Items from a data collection
— START —

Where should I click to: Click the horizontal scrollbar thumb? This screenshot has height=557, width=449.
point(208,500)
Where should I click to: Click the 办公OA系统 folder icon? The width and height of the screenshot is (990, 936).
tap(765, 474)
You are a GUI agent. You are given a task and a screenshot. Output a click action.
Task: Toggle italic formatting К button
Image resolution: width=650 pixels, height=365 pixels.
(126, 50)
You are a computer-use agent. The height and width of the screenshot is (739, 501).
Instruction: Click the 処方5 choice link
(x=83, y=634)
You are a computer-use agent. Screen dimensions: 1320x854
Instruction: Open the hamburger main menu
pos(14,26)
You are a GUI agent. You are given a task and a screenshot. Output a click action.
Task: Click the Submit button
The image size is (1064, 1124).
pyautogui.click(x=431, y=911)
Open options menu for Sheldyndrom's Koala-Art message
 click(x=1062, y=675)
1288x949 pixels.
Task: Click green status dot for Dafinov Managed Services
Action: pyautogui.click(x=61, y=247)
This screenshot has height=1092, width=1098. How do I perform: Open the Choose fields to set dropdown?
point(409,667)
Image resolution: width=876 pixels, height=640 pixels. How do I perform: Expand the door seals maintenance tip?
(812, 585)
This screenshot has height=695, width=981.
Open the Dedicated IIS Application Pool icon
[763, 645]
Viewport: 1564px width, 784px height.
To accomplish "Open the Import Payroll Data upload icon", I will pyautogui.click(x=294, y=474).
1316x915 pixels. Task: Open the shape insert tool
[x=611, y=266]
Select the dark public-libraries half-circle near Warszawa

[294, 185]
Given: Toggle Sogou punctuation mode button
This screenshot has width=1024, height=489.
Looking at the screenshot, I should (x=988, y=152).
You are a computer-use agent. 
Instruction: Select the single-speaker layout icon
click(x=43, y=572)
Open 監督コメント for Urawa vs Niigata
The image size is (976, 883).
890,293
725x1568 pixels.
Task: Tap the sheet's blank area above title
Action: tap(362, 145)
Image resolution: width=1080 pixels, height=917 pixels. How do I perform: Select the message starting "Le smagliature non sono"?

— END —

■ **REQUEST**
Rewrite all the items above, swapping "computer-use agent" for "desktop agent" wherever it appears and leaving everything else unchanged.

■ **RESULT FOR THIS TASK**
Where should I click to: Click the horizontal scrollbar thumb? This screenshot has height=557, width=449.
point(208,500)
Where should I click to: Click the 办公OA系统 folder icon? The width and height of the screenshot is (990, 936).
tap(765, 474)
You are a GUI agent. You are given a task and a screenshot. Output a click action.
Task: Toggle italic formatting К button
Image resolution: width=650 pixels, height=365 pixels.
(126, 50)
You are a desktop agent. The height and width of the screenshot is (739, 501).
Instruction: Click the 処方5 choice link
(x=83, y=634)
You are a desktop agent. Screen dimensions: 1320x854
Instruction: Open the hamburger main menu
pos(14,26)
You are a GUI agent. You are given a task and a screenshot. Output a click action.
Task: Click the Submit button
The image size is (1064, 1124).
pyautogui.click(x=431, y=911)
Open options menu for Sheldyndrom's Koala-Art message
 click(x=1062, y=675)
1288x949 pixels.
Task: Click green status dot for Dafinov Managed Services
Action: pyautogui.click(x=61, y=247)
This screenshot has height=1092, width=1098. How do I perform: Open the Choose fields to set dropdown?
point(409,667)
Image resolution: width=876 pixels, height=640 pixels. How do I perform: Expand the door seals maintenance tip?
(812, 585)
This screenshot has height=695, width=981.
Open the Dedicated IIS Application Pool icon
[763, 645]
Viewport: 1564px width, 784px height.
To accomplish "Open the Import Payroll Data upload icon", I will pyautogui.click(x=294, y=474).
1316x915 pixels. Task: Open the shape insert tool
[x=611, y=266]
Select the dark public-libraries half-circle near Warszawa

[294, 185]
Given: Toggle Sogou punctuation mode button
This screenshot has width=1024, height=489.
Looking at the screenshot, I should (x=988, y=152).
You are a desktop agent. 
Instruction: Select the single-speaker layout icon
click(x=43, y=572)
Open 監督コメント for Urawa vs Niigata
The image size is (976, 883).
890,293
725x1568 pixels.
Task: Tap the sheet's blank area above title
Action: tap(362, 145)
Image resolution: width=1080 pixels, height=917 pixels. How do I perform: Select the message starting "Le smagliature non sono"?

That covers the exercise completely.